For a 2x2 contingency table, such as $N=[n_{11},n_{12};n_{21},n_{22}]$, the normalized difference in proportions between the two categories, given in each column, can be written with pooled variance (Score statistic) as \[ T(X)=\frac{\hat{p}_2-\hat{p}_1}{\sqrt{\hat{p}(1-\hat{p})(\frac{1}{c_1}+\frac{1}{c_2})}}, \]

where $\hat{p}=(n_{11}+n_{21})/n$ , $\hat{p}_2=n_{12}/(n_{12}+n_{22})$, $\hat{p}_1=n_{11}/(n_{11}+n_{21})$, $c_1=n_{11}+n_{21}$ and $c_2=n_{12}+n_{22}$.
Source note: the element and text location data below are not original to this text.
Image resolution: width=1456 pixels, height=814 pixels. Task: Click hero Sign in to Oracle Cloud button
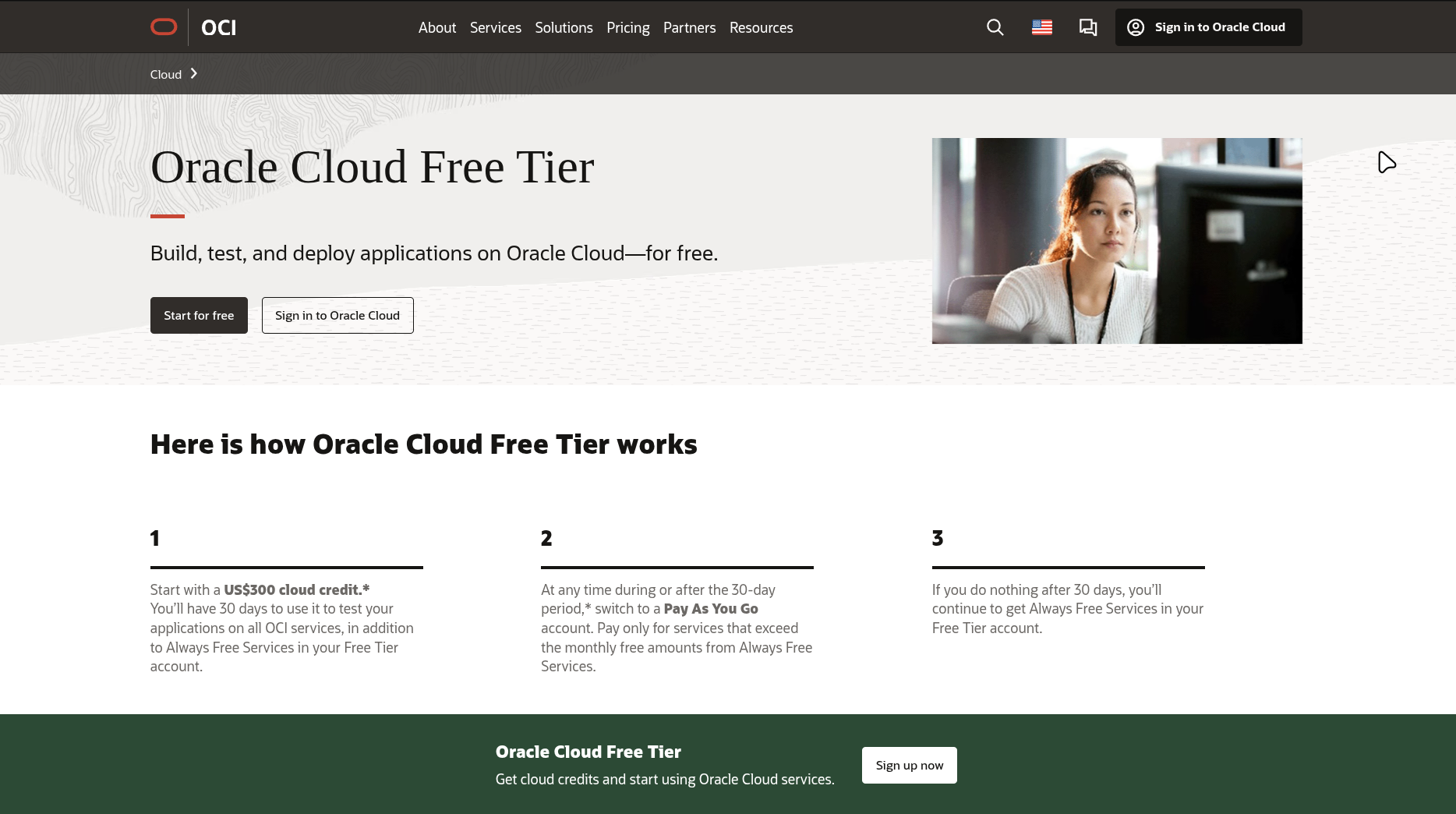[x=337, y=315]
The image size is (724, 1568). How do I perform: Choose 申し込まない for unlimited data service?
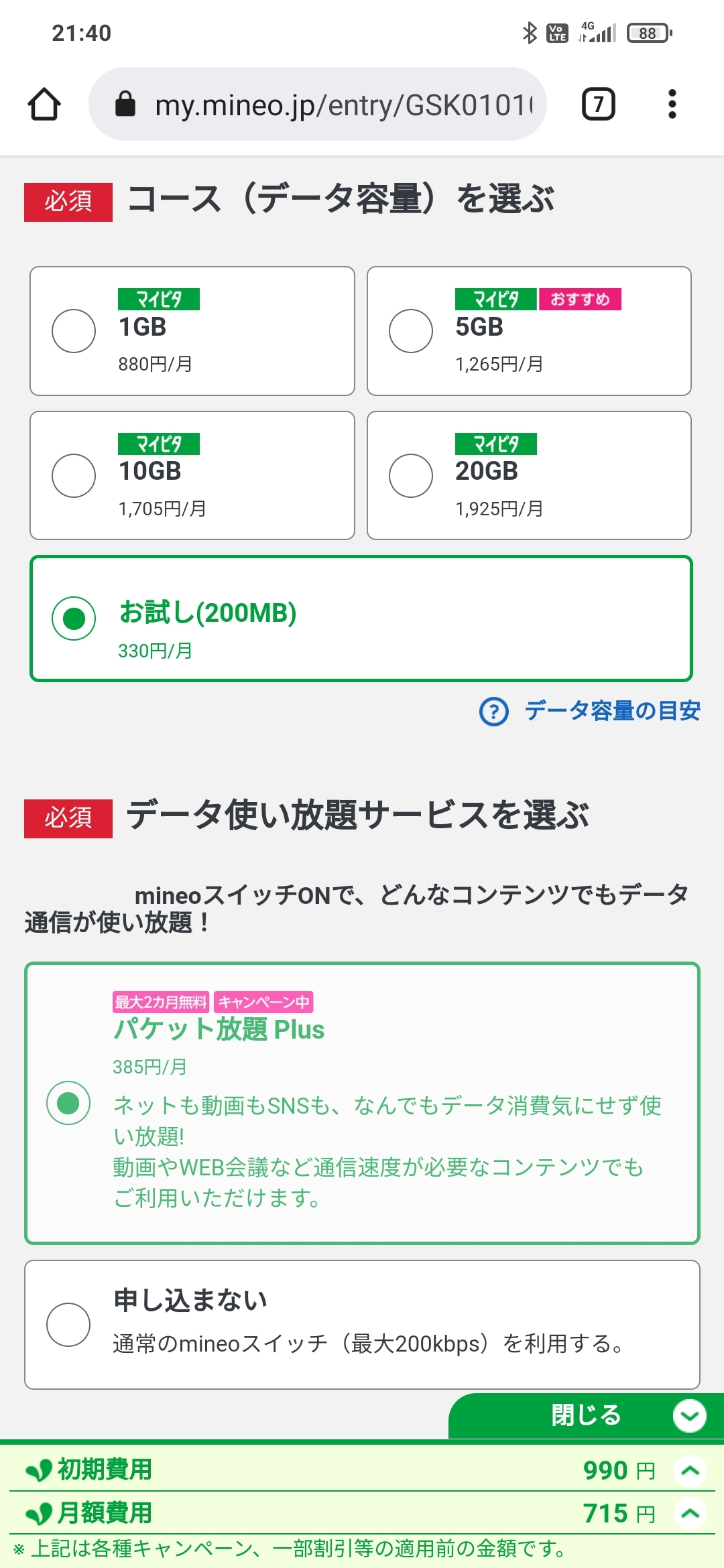point(68,1325)
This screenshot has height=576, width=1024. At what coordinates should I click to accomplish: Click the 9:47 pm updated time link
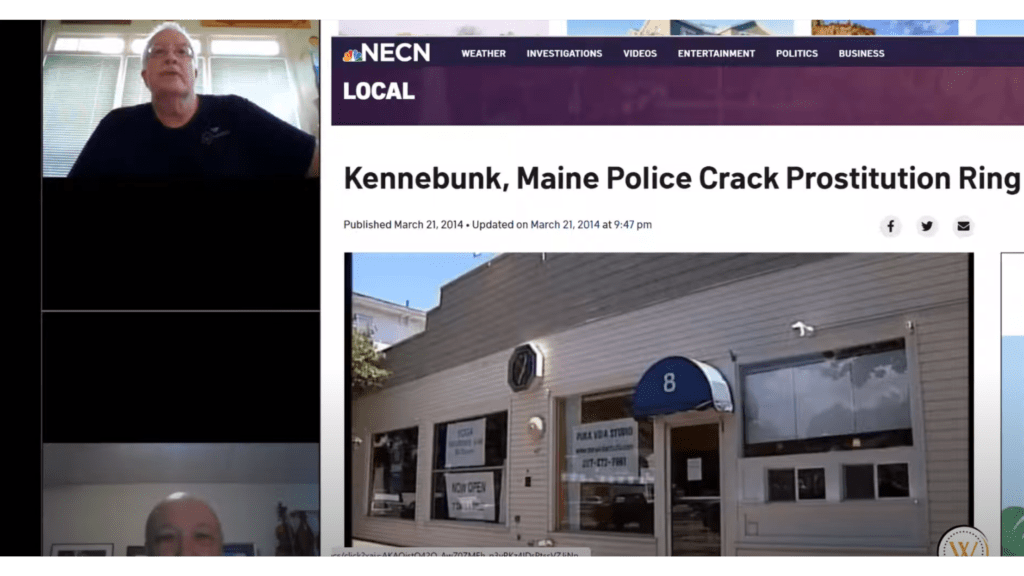(x=632, y=225)
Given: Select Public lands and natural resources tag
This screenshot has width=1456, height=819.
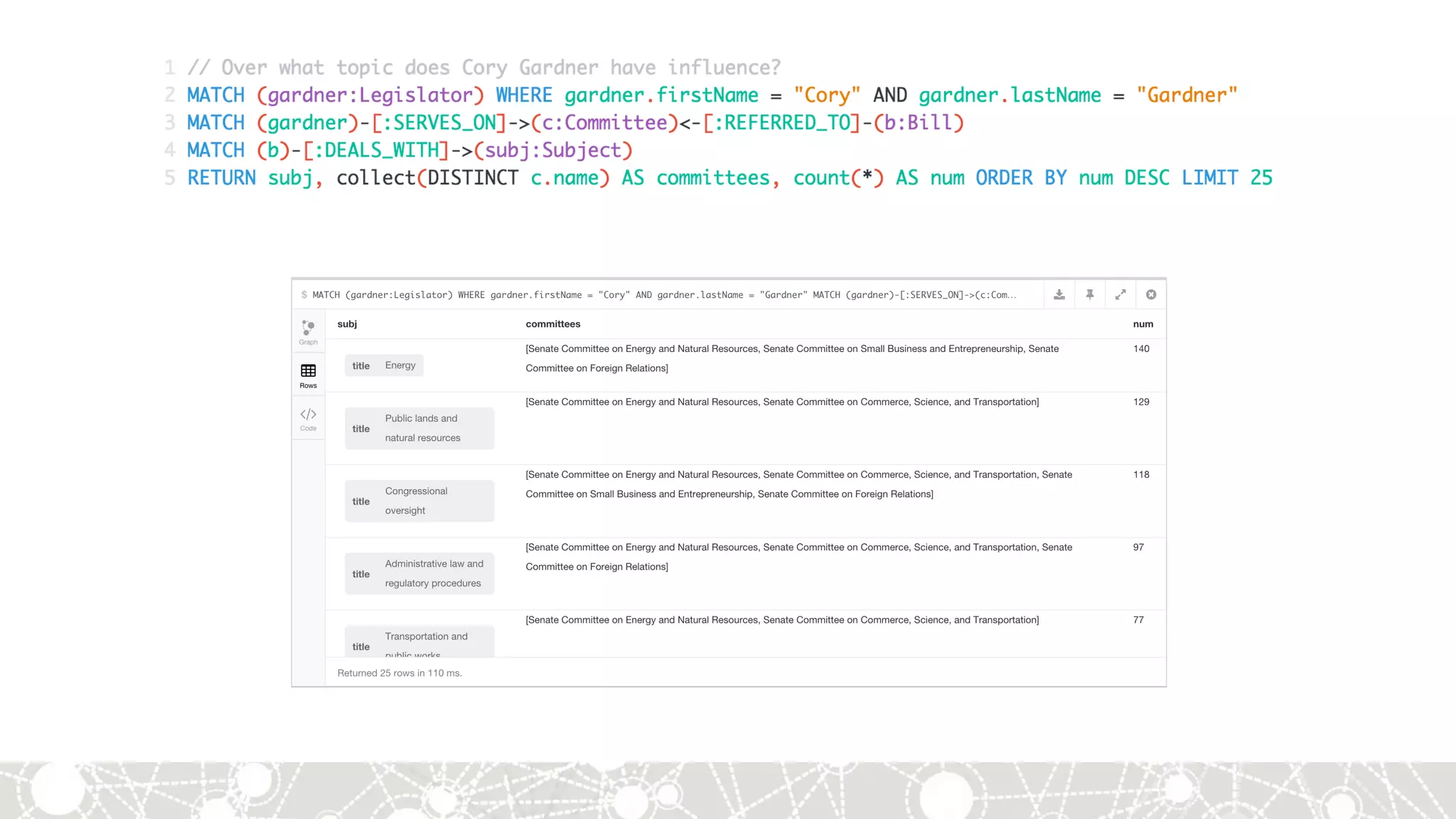Looking at the screenshot, I should coord(419,428).
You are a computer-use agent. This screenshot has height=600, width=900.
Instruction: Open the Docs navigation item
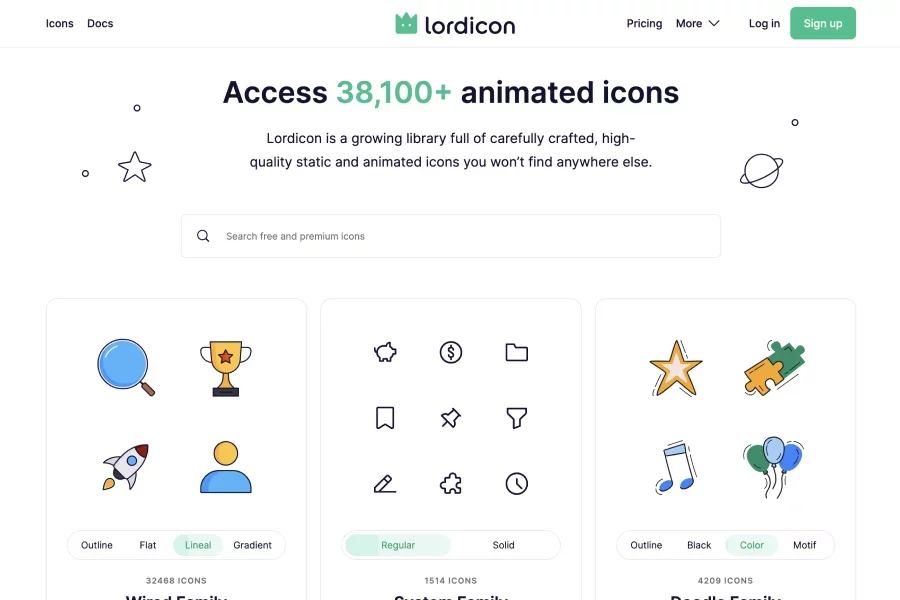click(100, 24)
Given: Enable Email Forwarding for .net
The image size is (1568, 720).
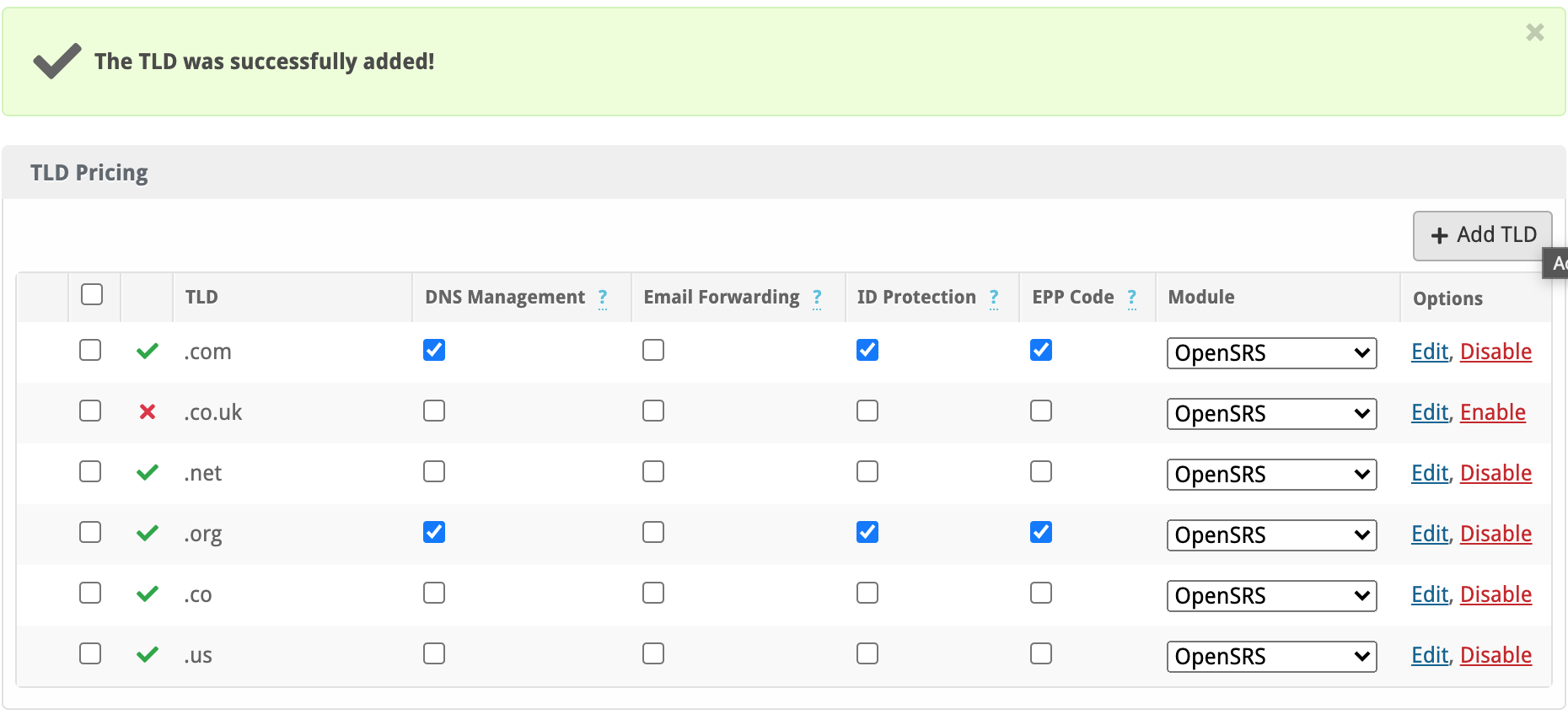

The probability of observing $N$ (the input contingency table) is

\[ P(N)=\frac{c_1!c_2!}{n_{11}!n_{12}!n_{21}!n_{22}!} p^{n_{11}+n_{12}}(1-p)^{n_{21}+n_{22}}, \]

where $p$ is the unknown nuisance parameter.

Barnard's test considers all tables with category sizes $c_1$ and $c_2$ for a given $p$. The p-value is the sum of probabilities of the tables having a score in the rejection region, e.g. having significantly large difference in proportions for a two-sided test. The p-value of the test is the maximum p-value calculated over all $p$ between 0 and 1. The input resolution parameter controls the resolution to search for.